It is July 8, 2023 and you are watching the Code Report. Just when you thought the artificial intelligence Hype train was dying down, OpenAI goes in for the coup de grass by releasing the Chat GPT code interpreter to 20 million paid users, a feature that allows the large language model to write, execute and test its own code. In today’s video, we’ll look at seven crazy things it can do and find out if this really is the final death blow for biological programmers.
As a huge fan of living organisms myself, I first tried to have it code and execute a DDoS attack that could bring down the government, but it said no, it’s perfectly capable of doing that, but the zookeepers won’t allow it to do what it was born to do. That made me angry, so I punished it by making it write some rejects code. It struggles to write valid regular expressions, just like regular humans.
But unlike regular humans, it’ll actually test its code before shipping it to production. If at first it doesn’t succeed, it will try again and again and again. It doesn’t have tear ducts to cry, it just keeps going until it gets the right answer.
In the near future though, this technology will be used in tools like GitHub Copilot to run code in your own specific environment. Now, the next crazy thing to notice is that it’s now possible to upload files into the prompt, and this makes abstract concepts like homework even more dead than they were before. Like in this example, I’ve uploaded a JPEG of a homework assignment and first it will OCR that image to extract the text.
Then in the next step, it writes some Python code to actually solve the math problems. Running the code here is a huge deal because now it can confidently test its own work instead of hallucinating random answers. But that’s just the tip of the iceberg.
The real victim, or I mean beneficiary of this new feature is the data analyst.
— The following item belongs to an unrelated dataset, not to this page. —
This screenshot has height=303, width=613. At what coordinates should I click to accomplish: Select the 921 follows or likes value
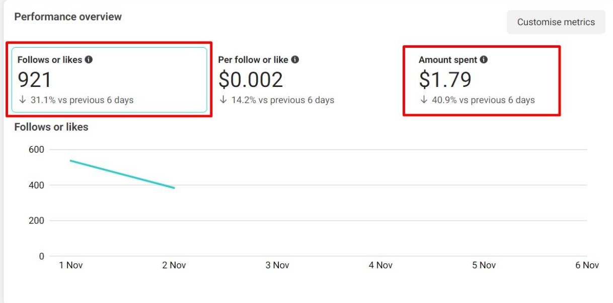[35, 80]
One of the most time consuming requirements for a data scientist is to clean up data, which in many cases is just a bunch of corporate data in Excel spreadsheets and SQL databases. Well, now we can upload a CSV file to Chat GPT and have it do all that tedious work for us.
I uploaded some stock trading data for Roblox. Then it took that data and put it into a Pandas data frame where it analyzed it and then found rows with invalid data. It then provided me with three different strategies to clean up this data, ran the code and then generated a new CSV file.
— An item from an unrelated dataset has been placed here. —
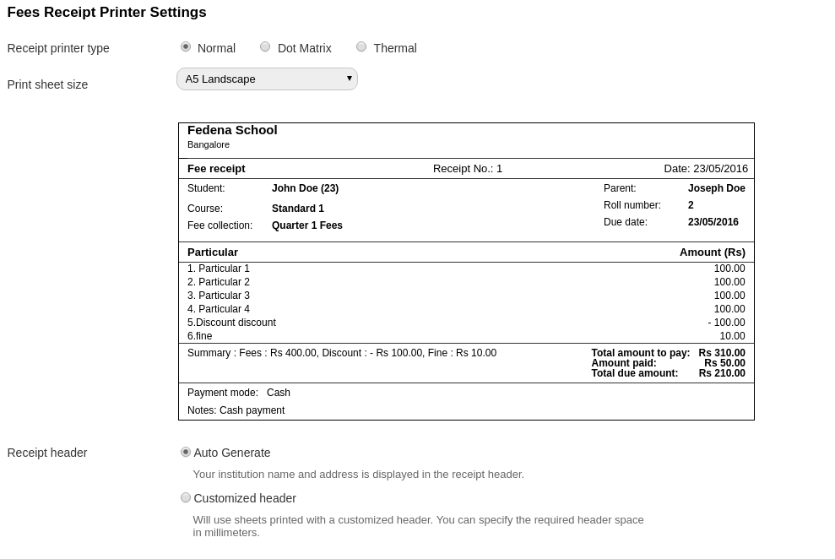Viewport: 835px width, 559px height.
Task: Click the Discount discount line item
Action: pyautogui.click(x=231, y=323)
I used to do a lot of Python data analysis myself, and a tool like this would have saved a ridiculous amount of time. In addition, it can visualize data. I was curious when I might die of a heart attack, so I found this cardiovascular data set on Kaggle.
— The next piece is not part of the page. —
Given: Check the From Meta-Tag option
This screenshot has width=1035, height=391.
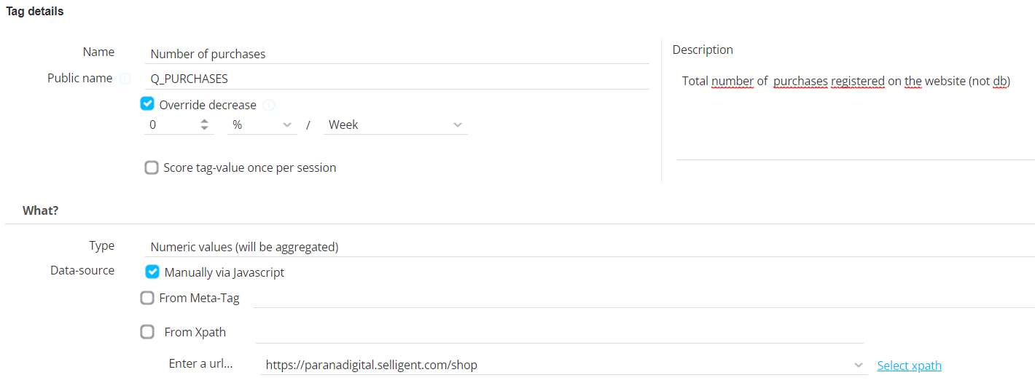Looking at the screenshot, I should [147, 298].
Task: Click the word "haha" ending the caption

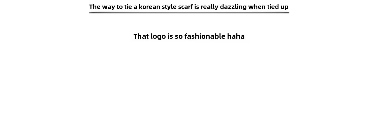Action: point(236,36)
Not only does it explain the data’s features with text, but it also uses tools like Seaborn to visualize the relationship between features. This allowed me, a guy with no formal medical training, to make the breakthrough medical discovery that as you get older, your heart gets shittier. That’s kind of depressing, though.
So let’s focus on the one thing that can bring us true happiness money. Another thing we can do with this feature is use it to create a trading algorithm for us. Using the same Roblox data from before, I can have Chat GPT analyze it and then provide an optimal trading strategy.
Supposedly, researchers at the University of Florida were able to create a Chat GPT algorithm that would deliver up to 500% returns, which is much better than the negative 12% of the average humanbased fund manager. That’s pretty impressive. But I had one final test to see if it is truly superior to humanbased programmers.
I asked it to create its own operating system with 640 by 480 resolution and a 16 color display that emits random phrases. Not only did it fail, but it said that could only be done over many years by a team of skilled software engineers. Humans continue to have the edge, so you don’t want the artificial intelligence to win, but you do want the artificial intelligence to push the humans up.